_Prompt:_ Copy out the rows from the line containing "at (856, 169)." through the line containing "center [731, 544].", including both of those lines, without changing a character.

_Records shown:_
◆ ◆ ◆
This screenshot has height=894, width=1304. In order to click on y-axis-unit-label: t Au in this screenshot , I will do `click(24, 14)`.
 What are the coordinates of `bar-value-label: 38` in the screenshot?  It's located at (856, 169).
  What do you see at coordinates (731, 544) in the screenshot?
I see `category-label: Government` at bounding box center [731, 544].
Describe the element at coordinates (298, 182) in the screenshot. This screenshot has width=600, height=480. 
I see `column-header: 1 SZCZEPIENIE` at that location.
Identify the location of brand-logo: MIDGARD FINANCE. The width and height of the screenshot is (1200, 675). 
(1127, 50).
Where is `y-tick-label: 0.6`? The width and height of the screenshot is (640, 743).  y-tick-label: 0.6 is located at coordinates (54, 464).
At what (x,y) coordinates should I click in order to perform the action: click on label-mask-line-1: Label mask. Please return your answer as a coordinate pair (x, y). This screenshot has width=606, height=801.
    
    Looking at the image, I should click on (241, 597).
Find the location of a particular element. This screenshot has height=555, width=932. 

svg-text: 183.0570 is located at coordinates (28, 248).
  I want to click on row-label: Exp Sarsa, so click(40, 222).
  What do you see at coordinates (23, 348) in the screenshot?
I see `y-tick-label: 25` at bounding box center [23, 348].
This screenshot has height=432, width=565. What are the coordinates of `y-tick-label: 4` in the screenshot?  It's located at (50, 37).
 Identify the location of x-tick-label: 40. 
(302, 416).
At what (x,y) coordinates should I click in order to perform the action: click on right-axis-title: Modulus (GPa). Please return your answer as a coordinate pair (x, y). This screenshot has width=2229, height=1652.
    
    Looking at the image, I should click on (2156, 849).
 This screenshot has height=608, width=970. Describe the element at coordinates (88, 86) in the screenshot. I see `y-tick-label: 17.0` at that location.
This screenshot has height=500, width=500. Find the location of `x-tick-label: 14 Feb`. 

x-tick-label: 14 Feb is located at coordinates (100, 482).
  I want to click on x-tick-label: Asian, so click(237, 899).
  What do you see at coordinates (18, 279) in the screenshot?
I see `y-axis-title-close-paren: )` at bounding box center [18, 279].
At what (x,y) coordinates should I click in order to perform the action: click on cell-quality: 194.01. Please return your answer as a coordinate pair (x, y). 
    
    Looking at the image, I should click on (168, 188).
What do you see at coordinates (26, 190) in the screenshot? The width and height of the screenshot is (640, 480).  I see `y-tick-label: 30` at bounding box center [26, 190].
◆ ◆ ◆
_Written answer:_
 What are the coordinates of `bar-value-label: 38` in the screenshot?  It's located at (856, 169).
  What do you see at coordinates (731, 544) in the screenshot?
I see `category-label: Government` at bounding box center [731, 544].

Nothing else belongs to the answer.